The 1877 railroad strike, the first labor walkout to follow the transcontinental train tracks from coast to coast, was one of the few such events to draw the attention of scholars before the consolidation of labor history as a distinct discipline in the 1960s. Not surprisingly, most historians interpreted the contest strictly within the confines of an employee-employer dichotomy, although the strike manifested itself in different guises as it spread through cities and towns with divergent populations. [End Page 636]
Slimming down his award-winning 1992 doctoral dissertation, David Stowell interprets the unprecedented walkout from an entirely different perspective without abandoning the labor-management nexus. He examines three upstate New York cities--Albany, Buffalo, and Syracuse--to uncover an unsuspected irritant that mobilized crowds "with no wage relationship to railroads" (p. 88) to protest employer intransigence. These militant demonstrations usually included cross-class elements from other work sites, small businesses, and commercial establishments. Some protestors acted out of solidarity with the strikers, but many more vented militant displeasure against dangerous railroad traffic that crisscrossed urban centers in that area.
Stowell is not the first to champion the intersection of labor and urban history, but he staples his theses together as tightly as a railroad track to a tie. Railroads from their inception, he argues, penetrated the boulevards of urban America in order to reach industrial customers, freight yards, and loading platforms. As cities expanded before and after the Civil War, the train became a distressing interloper in the congested city environment. Transportation systems increased as dramatically as population during the same period, contributing to further havoc. Thirty-five-ton locomotives with six-foot driving wheels dwarfed citizens in neighborhood streets.
Railroads, the first national symbol of corporate America, engendered distrust and envy among many groups of citizens because of shifting rate structures and politically inspired routes. Trains also triggered indignation as engines of death. Pedestrians, teamsters, and children fell prey to the iron monster on urban thoroughfares. Fatalities and injuries spiraled unconscionably as trains in Albany traversed local streets every eleven minutes at the time of the strike. Noisy locomotives belched forth smoke and hot cinders, occasionally setting fire to nearby buildings. Tracks often tripped unwary pedestrians and caught the wheels of wagons. Some lines even stored freight cars on city streets overnight.
Citizens petitioned city councils and state legislatures for relief from the carnage and disruption. Protestors included housewives, workers, saloon keepers, and proprietors of small businesses. Even some large businesses felt inconvenienced by the frequent interruptions. Railroad owners hesitated to build costly bypasses, bridges, elevated platforms, and underground passages, or to employ flaggers, fearing that any submission to the popular will would only encourage more demands. A timely bribe usually provided a respite from political pressure.

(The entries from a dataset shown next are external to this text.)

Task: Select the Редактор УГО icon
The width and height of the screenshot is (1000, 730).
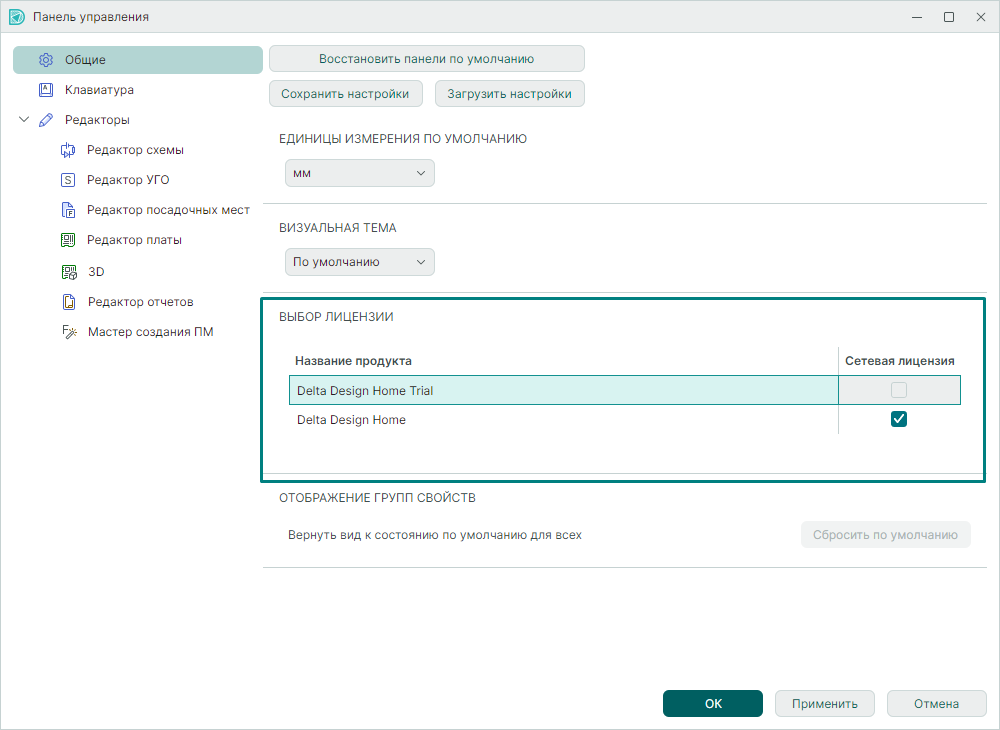Action: click(x=68, y=181)
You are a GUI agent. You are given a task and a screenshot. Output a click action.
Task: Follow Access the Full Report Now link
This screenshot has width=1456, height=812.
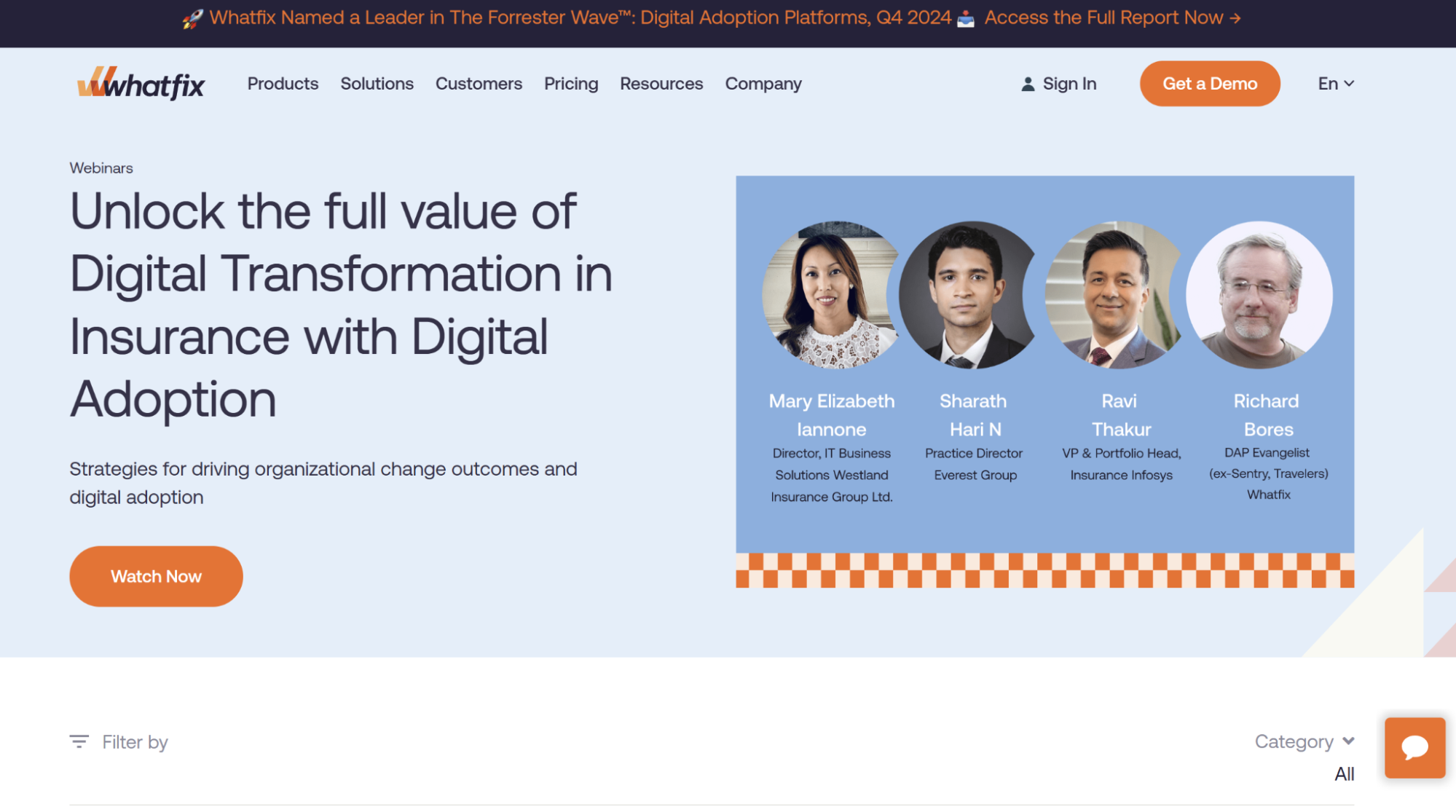(x=1111, y=17)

At the time of the 1877 strike, Stowell demonstrates persuasively, there was a hidden army of protesters waiting to be mobilized against the haughty train masters. Although urban dwellers quickly rallied to the strikers' cause, their enthusiasm originated more from antipathy to train traffic than solidarity with trainmen. In many instances, urban protests included few strikers and targeted trains that passed over particularly lethal track [End Page 637] crossings. On several occasions strikers actually protected railroad property from the wrath of city folk who sought vengeful destruction rather than accommodation and compromise, as did strikers who would return to their jobs. Railroad workers increasingly held closed meetings away from town centers to prevent infiltration by uncompromising urbanites.
Eventually railroad capital found it advantageous to avoid public anger and circumvent urban thoroughfares or build protective barriers around the tracks. As steam locomotives retreated from busy streets a new generation of protestors targeted the electric trolley for the same reasons. Stowell proves his point that "spatial arrangements and relationships" (p. 142) between city and train contributed significantly to the violent upheavals during the great strike of 1877.
Dr. Molloy is associate professor in the Schmidt Labor Research Center at the University of Rhode Island.